ADR-009: Per-goal state isolation, lockless concurrency¶

Status: Accepted. Pairs with: Invariant 7.

Context¶

OrchestratorActor processes goals: it decomposes an OrchestratorGoal into subtasks, dispatches them to workers, collects results, and synthesises a final response. With max_concurrent_goals > 1 (default 1, configurable), multiple goals may be in flight at the same time inside one actor process.

Each in-flight goal needs:

A map of dispatched task_ids to TaskMessages.
A map of collected task_ids to TaskResults.
A monotonic start time for budget enforcement.
Conversation-history entries for checkpoint decisions.
A checkpoint-counter for chain versioning.

The decision was where this state lives and how concurrent goals coordinate access to it.

Decision¶

Each goal owns its own GoalState dataclass (defined in src/heddle/orchestrator/runner.py:92-134). There is no global mutable state, no shared counters, no locks. Concurrent goals are as independent as separate processes — they only share the OrchestratorActor instance, which holds them in a per-goal dict keyed by goal_id.

When a goal arrives:

The actor creates a fresh GoalState(goal=...).
The decomposer, dispatcher, collector, and synthesiser all operate on that one GoalState for the goal's lifetime.
When synthesis completes (or the goal times out), the state is discarded.

No method on GoalState is called from a different goal's task.

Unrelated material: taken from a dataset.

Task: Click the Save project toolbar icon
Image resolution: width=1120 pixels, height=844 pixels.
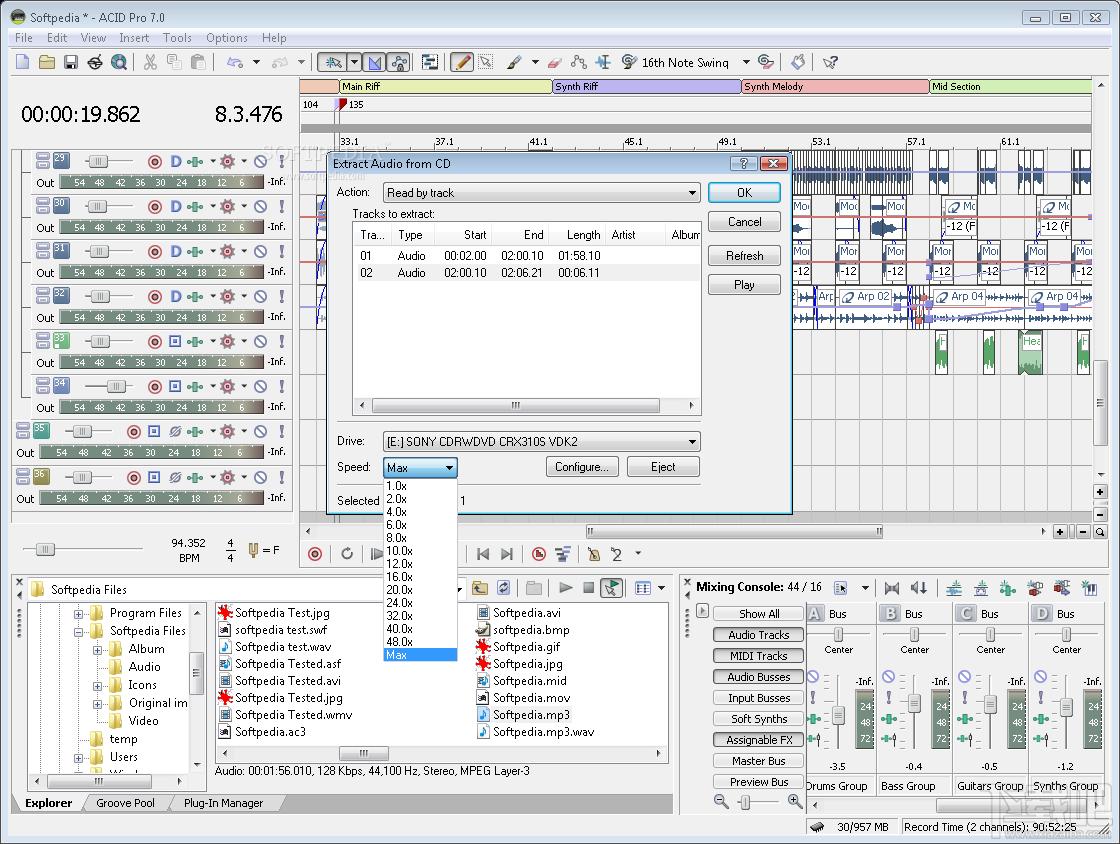Action: pos(71,62)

The only shared point is the actor-level dict that holds the in-flight states, and lookups into that dict use the goal_id — distinct goals have distinct keys.

Alternatives considered¶

Shared mutable state guarded by an `asyncio.Lock` (rejected)¶

Hold collected results, dispatched tasks, and conversation history in actor-level attributes. Serialise access via an asyncio.Lock when concurrent goals would otherwise race.

Rejected because the lock would have to be acquired for every read and every write: decomposition writes dispatched_tasks, collection writes collected_results, budget checks read start_time. With max_concurrent_goals > 1, the lock serialises every interaction inside the actor — the concurrency knob becomes nominal.
Locks add deadlock risk in any code path that calls into itself (the synthesiser dispatches a follow-up subtask, the dispatcher logs a checkpoint that reads conversation_history, etc.). The lockless design has no such failure mode.

Single-threaded execution, no concurrent goals (rejected)¶

Set max_concurrent_goals = 1 permanently. Remove the knob.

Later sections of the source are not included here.